Le café Second Cup s’installe désormais à l’intérieur d’un dépanneur Couche-Tard, à Laval, dans un premier comptoir pilote qui réunit deux poids lourds québécois. Pour les candidats franchisés d’ici, ce mariage entre café et commerce de proximité illustre une nouvelle façon de déployer une bannière sans ouvrir un café autonome.
Le comptoir a ouvert au 2705, avenue des Aristocrates, à Laval. Il rapproche deux entreprises bien enracinées au Québec : Couche-Tard, la multinationale du dépanneur née dans la province, et Second Cup, la chaîne de cafés détenue depuis 2021 par le franchiseur montréalais Foodtastic. Second Cup exploite environ 200 cafés au pays, et Foodtastic regroupe plus de 1 200 restaurants sous une trentaine de bannières.

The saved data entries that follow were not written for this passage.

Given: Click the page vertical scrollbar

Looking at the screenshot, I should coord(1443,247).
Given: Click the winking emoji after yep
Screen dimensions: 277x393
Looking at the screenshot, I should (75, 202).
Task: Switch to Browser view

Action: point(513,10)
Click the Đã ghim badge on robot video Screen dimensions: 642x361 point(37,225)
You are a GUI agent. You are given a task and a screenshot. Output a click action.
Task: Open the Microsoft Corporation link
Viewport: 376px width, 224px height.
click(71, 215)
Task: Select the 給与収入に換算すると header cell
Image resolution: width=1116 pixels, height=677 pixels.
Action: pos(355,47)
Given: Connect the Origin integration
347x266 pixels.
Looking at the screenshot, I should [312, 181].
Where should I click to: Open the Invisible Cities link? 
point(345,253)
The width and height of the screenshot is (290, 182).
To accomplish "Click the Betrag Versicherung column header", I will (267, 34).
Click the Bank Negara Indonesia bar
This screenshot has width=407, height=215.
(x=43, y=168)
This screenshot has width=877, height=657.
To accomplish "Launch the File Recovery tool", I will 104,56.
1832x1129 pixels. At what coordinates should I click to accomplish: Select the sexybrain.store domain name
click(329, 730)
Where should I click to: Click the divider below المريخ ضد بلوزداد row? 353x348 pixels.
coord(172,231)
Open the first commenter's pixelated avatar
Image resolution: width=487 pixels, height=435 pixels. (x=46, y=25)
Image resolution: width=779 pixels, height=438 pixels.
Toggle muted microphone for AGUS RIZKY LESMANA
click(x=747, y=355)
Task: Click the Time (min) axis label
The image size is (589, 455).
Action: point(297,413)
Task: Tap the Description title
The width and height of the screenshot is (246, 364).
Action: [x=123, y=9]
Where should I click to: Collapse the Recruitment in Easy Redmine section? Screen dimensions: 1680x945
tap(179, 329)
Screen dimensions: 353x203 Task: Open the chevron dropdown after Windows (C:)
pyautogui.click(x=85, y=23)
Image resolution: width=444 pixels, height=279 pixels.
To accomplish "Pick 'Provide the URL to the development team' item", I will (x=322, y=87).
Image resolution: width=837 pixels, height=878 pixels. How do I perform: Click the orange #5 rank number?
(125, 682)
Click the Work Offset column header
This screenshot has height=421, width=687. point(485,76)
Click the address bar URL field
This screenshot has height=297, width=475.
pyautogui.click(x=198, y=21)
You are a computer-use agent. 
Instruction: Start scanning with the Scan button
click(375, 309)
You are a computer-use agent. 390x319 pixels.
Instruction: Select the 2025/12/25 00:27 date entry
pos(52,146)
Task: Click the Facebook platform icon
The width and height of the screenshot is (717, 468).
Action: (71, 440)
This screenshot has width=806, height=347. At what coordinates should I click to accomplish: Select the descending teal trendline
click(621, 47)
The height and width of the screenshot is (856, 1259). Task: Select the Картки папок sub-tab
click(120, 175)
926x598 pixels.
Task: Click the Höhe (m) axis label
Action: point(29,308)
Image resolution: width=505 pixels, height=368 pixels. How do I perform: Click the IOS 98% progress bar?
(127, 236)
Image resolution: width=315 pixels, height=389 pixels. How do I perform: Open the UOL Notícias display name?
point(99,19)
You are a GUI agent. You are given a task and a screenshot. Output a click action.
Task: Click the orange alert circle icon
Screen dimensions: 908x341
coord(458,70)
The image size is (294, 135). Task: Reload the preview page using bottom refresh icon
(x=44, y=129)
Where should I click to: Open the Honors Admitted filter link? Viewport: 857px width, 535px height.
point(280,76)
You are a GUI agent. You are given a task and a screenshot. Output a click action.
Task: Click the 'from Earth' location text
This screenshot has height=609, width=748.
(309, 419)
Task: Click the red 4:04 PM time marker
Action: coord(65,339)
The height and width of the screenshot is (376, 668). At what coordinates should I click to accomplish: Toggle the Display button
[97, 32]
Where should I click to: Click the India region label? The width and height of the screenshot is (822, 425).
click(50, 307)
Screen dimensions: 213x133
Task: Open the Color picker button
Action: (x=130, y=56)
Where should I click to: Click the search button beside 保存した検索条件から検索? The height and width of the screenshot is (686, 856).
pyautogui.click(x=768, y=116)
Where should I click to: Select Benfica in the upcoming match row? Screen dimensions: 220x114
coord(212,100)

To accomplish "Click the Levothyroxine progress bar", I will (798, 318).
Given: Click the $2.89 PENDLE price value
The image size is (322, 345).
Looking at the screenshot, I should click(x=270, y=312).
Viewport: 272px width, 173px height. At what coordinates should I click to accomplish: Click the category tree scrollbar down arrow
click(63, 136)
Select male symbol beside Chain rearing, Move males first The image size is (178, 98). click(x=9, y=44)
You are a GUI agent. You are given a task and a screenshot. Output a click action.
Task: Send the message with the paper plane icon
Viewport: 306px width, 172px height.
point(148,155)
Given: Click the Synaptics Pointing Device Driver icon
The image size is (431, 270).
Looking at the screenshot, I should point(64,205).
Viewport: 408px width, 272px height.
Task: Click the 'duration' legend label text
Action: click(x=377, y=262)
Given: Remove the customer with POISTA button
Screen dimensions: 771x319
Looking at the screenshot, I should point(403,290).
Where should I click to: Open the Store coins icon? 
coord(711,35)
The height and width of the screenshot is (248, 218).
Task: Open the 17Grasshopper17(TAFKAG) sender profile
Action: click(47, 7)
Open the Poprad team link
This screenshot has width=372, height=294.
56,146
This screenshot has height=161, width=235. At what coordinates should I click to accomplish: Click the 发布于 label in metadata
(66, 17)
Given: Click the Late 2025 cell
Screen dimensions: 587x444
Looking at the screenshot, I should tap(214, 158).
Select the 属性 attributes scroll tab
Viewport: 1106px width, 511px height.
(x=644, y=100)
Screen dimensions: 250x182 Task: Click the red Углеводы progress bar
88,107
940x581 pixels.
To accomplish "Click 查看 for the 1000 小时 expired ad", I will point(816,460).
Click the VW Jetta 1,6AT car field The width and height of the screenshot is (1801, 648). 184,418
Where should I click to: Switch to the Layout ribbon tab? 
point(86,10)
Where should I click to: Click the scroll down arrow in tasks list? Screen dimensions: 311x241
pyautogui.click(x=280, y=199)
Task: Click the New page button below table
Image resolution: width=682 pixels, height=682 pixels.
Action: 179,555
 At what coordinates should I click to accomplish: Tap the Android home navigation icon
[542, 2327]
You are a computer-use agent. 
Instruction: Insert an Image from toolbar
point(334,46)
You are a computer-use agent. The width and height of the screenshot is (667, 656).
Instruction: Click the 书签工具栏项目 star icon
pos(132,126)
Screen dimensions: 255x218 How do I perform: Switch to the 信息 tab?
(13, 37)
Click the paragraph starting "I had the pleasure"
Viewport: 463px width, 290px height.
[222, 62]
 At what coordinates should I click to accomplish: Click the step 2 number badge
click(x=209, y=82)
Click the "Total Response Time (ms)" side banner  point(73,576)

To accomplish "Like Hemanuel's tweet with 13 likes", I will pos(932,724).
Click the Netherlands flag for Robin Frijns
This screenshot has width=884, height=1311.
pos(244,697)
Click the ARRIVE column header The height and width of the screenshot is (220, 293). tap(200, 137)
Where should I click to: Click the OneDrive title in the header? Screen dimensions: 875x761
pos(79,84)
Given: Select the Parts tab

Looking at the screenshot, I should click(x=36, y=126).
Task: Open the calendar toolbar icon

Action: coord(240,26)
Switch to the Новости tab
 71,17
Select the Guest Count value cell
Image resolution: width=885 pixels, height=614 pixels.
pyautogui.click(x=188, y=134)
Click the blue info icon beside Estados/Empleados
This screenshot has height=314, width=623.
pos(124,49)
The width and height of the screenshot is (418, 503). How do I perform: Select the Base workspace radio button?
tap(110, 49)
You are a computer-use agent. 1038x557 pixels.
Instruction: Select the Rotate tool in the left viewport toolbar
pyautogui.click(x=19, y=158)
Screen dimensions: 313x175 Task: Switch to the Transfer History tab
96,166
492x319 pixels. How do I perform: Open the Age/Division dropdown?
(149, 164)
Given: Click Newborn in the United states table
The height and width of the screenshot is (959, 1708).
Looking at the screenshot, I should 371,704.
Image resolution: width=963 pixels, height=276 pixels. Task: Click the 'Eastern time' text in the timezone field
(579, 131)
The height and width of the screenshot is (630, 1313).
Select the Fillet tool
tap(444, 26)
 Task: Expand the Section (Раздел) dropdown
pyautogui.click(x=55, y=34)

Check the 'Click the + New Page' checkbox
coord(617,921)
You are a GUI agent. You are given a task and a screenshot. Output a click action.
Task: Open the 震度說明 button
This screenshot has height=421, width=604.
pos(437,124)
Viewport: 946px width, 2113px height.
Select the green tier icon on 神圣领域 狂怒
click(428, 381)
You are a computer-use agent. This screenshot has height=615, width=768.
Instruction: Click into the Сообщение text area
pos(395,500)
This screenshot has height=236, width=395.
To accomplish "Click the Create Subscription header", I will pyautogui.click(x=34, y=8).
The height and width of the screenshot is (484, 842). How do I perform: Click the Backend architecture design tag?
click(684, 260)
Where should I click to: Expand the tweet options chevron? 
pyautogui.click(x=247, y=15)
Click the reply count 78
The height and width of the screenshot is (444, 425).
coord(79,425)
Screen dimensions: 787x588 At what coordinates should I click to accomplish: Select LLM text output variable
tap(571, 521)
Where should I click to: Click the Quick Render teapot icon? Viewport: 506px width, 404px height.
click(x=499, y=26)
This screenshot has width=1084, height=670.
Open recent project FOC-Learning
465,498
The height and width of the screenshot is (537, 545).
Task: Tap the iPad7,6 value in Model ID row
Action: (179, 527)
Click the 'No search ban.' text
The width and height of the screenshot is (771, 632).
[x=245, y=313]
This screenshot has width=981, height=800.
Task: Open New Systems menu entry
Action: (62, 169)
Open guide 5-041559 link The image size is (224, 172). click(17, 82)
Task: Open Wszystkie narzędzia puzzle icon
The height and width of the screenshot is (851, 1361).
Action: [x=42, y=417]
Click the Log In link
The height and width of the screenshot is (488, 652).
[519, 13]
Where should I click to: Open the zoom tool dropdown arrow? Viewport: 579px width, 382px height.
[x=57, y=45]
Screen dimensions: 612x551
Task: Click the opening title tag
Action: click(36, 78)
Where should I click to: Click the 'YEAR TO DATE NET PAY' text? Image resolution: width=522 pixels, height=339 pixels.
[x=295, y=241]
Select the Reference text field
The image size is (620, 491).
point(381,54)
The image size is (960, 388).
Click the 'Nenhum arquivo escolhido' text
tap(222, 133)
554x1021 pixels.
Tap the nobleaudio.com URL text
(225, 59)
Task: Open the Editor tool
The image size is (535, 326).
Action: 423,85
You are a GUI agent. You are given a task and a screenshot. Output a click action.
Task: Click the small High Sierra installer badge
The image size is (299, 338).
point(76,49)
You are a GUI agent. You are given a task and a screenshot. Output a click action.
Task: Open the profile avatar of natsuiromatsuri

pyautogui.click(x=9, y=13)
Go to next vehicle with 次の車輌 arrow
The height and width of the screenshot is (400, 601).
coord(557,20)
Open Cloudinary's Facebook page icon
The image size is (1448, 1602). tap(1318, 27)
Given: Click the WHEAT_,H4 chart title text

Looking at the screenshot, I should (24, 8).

Un comptoir Second Cup directement dans un Couche-Tard de Laval
Le projet pilote loge un comptoir Second Cup à même un magasin Couche-Tard, plutôt que dans un café autonome. Le client qui s’arrête faire le plein, acheter un billet ou un dépannage de fin de semaine repart avec un café de marque, sans détour. Le format colle à la stratégie du dépanneur, soit offrir plus de services au même endroit pour augmenter le panier moyen.
Les deux réseaux se fréquentent déjà. Depuis 2024, Couche-Tard intègre des marques partenaires dans ses points de vente canadiens, et Second Cup figure parmi celles testées en magasin.
La marque que Foodtastic veut porter à 300 cafés
Pour Foodtastic, Second Cup est un cas de redressement réussi. Le franchiseur a revu l’image de la marque et resserré ses opérations après l’acquisition de 2021, et il vise maintenant une croissance soutenue partout au Canada.
Le plan sur cinq ans prévoit d’atteindre 300 cafés, soit une vingtaine d’ouvertures nettes par année. La marque cherche des emplacements d’environ 1 500 pieds carrés et privilégie les bouts d’allée très visibles. Le partage de locaux avec un dépanneur ouvre une autre porte d’entrée pour multiplier les points de service à moindre coût.
Le café de proximité, un terrain à surveiller pour les franchisés québécois
Le segment du café reste très disputé au Québec, entre Tim Hortons, Starbucks, Van Houtte et les torréfacteurs indépendants. Second Cup mise sur un argument distinct, soit celui de la propriété canadienne, pour se démarquer auprès des consommateurs sensibles à l’achat local.
Pour un entrepreneur, le modèle hybride change la donne. Installer une bannière dans un dépanneur achalandé coûte moins cher qu’un café complet et profite d’une clientèle déjà sur place. C’est une formule qui pourrait intéresser autant les exploitants de Second Cup que les marchands Couche-Tard à la recherche de nouveaux revenus.
Un test lavallois à suivre avant un éventuel déploiement
Le comptoir de Laval sert de banc d’essai. S’il trouve son public, la formule pourrait se répliquer dans d’autres dépanneurs du réseau, au Québec comme ailleurs au Canada. Reste à voir le rythme de déploiement et les modalités offertes aux exploitants intéressés.
Les candidats qui suivent le créneau du café ont intérêt à garder l’œil sur ce pilote au cours des prochains mois. Foodtastic et Couche-Tard n’ont pas encore détaillé d’échéancier d’expansion conjoint.